▸ **WHAT TO PRODUCE**:
Output as a JSON list of strings the lines of the data between the line containing "This screenshot has height=1268, width=952." and the line containing "[x=296, y=533]", inclusive, with each line as one string and blank lines omitted.

Entries for locating words and elements

————

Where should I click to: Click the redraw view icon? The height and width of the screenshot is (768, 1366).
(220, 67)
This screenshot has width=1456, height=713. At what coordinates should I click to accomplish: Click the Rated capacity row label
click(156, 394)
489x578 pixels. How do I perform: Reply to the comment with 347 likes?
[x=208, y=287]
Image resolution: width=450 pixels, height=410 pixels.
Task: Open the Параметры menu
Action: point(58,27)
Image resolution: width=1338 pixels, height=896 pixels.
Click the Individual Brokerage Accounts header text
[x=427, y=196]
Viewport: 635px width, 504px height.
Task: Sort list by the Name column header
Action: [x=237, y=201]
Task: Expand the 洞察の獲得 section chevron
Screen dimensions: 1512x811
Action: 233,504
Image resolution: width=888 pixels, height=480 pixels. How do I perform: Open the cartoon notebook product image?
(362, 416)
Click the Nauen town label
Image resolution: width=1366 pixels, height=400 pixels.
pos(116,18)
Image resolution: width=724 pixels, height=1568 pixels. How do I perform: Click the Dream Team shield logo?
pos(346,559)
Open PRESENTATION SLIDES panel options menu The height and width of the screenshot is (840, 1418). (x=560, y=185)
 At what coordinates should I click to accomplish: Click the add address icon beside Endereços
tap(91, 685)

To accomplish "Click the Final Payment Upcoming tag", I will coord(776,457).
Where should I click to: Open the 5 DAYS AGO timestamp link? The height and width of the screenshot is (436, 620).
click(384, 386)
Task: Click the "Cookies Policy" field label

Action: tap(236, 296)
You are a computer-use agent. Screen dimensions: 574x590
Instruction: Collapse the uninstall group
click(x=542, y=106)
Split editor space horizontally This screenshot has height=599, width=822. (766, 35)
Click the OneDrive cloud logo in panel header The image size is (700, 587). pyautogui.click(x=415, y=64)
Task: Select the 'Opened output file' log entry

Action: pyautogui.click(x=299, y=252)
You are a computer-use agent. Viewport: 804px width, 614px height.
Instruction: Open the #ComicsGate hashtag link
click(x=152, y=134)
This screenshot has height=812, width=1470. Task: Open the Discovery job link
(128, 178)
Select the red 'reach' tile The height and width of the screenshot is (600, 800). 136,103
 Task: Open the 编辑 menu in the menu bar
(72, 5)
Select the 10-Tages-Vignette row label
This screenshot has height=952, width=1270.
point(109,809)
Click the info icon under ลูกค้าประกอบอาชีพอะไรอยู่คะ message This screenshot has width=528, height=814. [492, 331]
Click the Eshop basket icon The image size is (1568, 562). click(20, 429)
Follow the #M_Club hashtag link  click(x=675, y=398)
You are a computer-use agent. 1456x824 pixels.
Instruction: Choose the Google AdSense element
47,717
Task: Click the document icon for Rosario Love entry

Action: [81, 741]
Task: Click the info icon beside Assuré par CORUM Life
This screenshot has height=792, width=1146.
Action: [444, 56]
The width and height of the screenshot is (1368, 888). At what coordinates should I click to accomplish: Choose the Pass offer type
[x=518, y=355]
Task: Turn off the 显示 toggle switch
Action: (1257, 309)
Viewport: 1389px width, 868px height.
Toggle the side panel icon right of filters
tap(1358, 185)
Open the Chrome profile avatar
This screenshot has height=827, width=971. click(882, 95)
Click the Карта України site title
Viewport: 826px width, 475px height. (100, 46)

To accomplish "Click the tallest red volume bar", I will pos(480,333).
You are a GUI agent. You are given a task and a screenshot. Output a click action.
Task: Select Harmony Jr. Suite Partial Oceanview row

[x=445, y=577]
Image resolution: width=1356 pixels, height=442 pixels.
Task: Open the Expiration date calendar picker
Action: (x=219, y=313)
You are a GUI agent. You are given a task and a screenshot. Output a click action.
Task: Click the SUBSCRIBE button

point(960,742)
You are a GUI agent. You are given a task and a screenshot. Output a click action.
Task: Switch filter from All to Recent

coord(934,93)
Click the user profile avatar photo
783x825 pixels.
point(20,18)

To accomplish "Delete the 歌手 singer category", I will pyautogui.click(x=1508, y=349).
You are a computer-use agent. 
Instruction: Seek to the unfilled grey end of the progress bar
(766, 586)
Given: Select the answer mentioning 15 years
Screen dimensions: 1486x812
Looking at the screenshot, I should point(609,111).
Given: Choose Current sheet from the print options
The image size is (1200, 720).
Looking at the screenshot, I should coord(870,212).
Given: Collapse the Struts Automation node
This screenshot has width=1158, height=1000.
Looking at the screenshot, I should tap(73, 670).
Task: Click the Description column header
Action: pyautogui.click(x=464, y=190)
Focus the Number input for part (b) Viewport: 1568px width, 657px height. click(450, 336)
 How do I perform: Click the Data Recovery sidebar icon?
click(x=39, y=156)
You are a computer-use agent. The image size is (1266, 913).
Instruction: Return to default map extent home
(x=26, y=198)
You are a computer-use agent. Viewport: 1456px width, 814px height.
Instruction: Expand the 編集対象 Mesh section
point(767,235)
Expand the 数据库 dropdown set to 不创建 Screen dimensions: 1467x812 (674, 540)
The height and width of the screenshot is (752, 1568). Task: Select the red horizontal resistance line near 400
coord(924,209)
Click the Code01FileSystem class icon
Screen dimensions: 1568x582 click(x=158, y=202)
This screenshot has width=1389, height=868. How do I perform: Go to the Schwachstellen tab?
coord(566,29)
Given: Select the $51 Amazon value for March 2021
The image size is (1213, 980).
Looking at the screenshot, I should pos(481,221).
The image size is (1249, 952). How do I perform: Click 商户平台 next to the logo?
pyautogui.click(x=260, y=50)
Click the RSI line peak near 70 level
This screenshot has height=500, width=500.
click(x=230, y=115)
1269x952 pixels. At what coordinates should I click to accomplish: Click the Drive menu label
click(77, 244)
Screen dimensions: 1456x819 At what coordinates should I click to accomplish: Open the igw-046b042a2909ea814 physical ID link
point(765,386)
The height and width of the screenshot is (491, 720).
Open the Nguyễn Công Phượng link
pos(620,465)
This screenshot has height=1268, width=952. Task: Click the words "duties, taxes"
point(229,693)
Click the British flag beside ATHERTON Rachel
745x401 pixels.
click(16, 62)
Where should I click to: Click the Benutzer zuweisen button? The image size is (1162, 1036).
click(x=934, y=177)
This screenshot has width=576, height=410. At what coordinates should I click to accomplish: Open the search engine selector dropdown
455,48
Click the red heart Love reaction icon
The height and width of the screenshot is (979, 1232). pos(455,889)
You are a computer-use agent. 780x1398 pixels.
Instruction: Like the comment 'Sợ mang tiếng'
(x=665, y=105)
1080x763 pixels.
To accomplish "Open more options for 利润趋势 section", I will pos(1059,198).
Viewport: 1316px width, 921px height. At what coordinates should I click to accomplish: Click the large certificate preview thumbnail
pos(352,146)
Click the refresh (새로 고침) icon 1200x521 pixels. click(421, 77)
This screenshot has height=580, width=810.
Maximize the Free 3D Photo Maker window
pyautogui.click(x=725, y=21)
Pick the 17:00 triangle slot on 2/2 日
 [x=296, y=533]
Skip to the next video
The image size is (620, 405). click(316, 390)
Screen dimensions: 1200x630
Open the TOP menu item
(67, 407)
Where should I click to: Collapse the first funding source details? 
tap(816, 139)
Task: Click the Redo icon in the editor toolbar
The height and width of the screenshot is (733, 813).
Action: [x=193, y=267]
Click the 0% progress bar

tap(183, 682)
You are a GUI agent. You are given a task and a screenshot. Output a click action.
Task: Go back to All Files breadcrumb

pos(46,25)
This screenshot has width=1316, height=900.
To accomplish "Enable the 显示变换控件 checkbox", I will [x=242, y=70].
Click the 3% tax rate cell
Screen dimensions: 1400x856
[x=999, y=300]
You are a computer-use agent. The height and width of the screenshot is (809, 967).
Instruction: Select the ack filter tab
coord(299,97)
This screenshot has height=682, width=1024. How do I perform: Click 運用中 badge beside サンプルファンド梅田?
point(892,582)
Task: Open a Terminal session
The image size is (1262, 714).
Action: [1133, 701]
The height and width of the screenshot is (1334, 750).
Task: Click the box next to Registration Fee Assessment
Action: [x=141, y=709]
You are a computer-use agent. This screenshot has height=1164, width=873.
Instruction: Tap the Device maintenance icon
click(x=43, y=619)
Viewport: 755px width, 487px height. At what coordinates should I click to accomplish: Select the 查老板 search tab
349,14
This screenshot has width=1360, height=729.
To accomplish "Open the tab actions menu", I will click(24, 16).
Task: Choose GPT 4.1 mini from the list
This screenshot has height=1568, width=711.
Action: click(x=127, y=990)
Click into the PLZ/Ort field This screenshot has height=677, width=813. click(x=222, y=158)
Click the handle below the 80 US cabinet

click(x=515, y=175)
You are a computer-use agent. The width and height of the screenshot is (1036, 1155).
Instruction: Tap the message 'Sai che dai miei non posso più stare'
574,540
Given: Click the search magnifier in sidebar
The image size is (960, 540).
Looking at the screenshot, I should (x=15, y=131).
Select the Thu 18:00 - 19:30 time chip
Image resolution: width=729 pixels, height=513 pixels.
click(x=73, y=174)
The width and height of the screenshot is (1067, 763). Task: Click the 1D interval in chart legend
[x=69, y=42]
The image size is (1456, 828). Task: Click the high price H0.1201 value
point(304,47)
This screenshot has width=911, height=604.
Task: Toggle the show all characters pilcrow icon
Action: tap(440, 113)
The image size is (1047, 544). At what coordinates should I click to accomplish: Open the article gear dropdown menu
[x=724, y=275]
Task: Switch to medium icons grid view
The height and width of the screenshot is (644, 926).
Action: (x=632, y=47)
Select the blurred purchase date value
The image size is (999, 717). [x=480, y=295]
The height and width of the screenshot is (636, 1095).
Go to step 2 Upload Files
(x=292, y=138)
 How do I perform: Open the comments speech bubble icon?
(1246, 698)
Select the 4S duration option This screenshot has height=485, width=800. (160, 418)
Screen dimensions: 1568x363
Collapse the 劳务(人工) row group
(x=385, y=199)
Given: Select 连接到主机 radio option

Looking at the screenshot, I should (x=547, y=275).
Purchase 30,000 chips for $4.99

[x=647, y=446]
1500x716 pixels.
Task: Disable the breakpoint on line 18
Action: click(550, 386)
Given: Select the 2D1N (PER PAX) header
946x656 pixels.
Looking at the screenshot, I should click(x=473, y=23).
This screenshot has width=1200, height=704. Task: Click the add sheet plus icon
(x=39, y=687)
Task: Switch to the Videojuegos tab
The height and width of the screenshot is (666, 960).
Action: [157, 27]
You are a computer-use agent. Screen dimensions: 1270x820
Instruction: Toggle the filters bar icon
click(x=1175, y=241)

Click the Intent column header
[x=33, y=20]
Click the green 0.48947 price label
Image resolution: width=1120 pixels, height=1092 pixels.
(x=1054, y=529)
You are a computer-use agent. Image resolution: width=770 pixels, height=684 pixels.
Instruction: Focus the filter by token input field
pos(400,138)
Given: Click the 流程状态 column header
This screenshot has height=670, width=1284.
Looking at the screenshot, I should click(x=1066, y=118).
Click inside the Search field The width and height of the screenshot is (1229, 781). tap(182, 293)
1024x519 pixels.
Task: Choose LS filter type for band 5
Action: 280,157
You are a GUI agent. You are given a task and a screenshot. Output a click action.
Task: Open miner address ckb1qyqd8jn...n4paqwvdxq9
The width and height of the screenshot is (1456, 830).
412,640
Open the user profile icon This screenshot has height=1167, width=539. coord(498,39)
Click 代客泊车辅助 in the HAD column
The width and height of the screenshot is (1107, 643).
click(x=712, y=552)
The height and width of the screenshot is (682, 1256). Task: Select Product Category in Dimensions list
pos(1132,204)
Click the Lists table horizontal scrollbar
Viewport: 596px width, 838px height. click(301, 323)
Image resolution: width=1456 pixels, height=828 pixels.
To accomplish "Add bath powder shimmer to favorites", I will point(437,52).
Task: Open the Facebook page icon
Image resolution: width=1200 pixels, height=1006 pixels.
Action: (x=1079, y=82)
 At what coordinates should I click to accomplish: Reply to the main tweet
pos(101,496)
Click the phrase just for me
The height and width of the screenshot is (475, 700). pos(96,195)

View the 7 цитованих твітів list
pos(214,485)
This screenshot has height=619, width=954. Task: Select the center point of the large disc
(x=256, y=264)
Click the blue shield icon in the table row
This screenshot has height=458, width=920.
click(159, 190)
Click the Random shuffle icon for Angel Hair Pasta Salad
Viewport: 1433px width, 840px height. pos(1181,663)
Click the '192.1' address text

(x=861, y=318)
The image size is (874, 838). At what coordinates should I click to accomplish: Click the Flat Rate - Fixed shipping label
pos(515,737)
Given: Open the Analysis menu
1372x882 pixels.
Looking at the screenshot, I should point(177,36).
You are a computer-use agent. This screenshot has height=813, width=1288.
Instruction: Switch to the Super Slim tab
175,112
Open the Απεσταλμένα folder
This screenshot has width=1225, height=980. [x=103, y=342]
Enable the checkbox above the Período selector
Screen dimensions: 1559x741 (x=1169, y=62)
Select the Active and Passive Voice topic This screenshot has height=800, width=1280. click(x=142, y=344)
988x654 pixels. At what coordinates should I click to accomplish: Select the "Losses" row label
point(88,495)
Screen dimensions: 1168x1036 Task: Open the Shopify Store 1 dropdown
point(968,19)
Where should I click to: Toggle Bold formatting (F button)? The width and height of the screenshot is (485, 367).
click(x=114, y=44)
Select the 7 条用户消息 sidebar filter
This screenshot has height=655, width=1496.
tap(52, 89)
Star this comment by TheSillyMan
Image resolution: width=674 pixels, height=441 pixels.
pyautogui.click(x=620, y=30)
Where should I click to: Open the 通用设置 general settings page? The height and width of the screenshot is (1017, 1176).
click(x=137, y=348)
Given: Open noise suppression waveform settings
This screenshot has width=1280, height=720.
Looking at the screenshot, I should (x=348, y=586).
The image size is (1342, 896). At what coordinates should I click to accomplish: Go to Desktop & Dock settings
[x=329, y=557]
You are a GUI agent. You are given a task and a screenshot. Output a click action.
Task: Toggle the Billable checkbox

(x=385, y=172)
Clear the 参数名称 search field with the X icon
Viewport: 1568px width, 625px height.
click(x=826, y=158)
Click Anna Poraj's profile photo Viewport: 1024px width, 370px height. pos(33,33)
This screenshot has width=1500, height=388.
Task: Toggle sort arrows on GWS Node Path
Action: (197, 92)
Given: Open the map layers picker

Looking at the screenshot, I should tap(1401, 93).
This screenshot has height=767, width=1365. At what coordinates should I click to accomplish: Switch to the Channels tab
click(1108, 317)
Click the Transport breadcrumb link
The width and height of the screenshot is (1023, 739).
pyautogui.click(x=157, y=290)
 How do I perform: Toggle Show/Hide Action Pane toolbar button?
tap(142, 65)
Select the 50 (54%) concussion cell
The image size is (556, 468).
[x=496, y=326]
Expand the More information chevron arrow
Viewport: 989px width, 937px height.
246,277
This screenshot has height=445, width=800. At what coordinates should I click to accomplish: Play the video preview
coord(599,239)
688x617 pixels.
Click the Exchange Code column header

————

▸ **SOLUTION**:
[
  "This screenshot has height=1268, width=952. Task: Click the words \"duties, taxes\"",
  "point(229,693)",
  "Click the British flag beside ATHERTON Rachel",
  "745x401 pixels.",
  "click(16, 62)",
  "Where should I click to: Click the Benutzer zuweisen button? The image size is (1162, 1036).",
  "click(x=934, y=177)",
  "This screenshot has width=576, height=410. At what coordinates should I click to accomplish: Open the search engine selector dropdown",
  "455,48",
  "Click the red heart Love reaction icon",
  "The height and width of the screenshot is (979, 1232). pos(455,889)",
  "You are a computer-use agent. 780x1398 pixels.",
  "Instruction: Like the comment 'Sợ mang tiếng'",
  "(x=665, y=105)",
  "1080x763 pixels.",
  "To accomplish \"Open more options for 利润趋势 section\", I will pos(1059,198).",
  "Viewport: 1316px width, 921px height. At what coordinates should I click to accomplish: Click the large certificate preview thumbnail",
  "pos(352,146)",
  "Click the refresh (새로 고침) icon 1200x521 pixels. click(421, 77)",
  "This screenshot has height=580, width=810.",
  "Maximize the Free 3D Photo Maker window",
  "pyautogui.click(x=725, y=21)",
  "Pick the 17:00 triangle slot on 2/2 日",
  " [x=296, y=533]"
]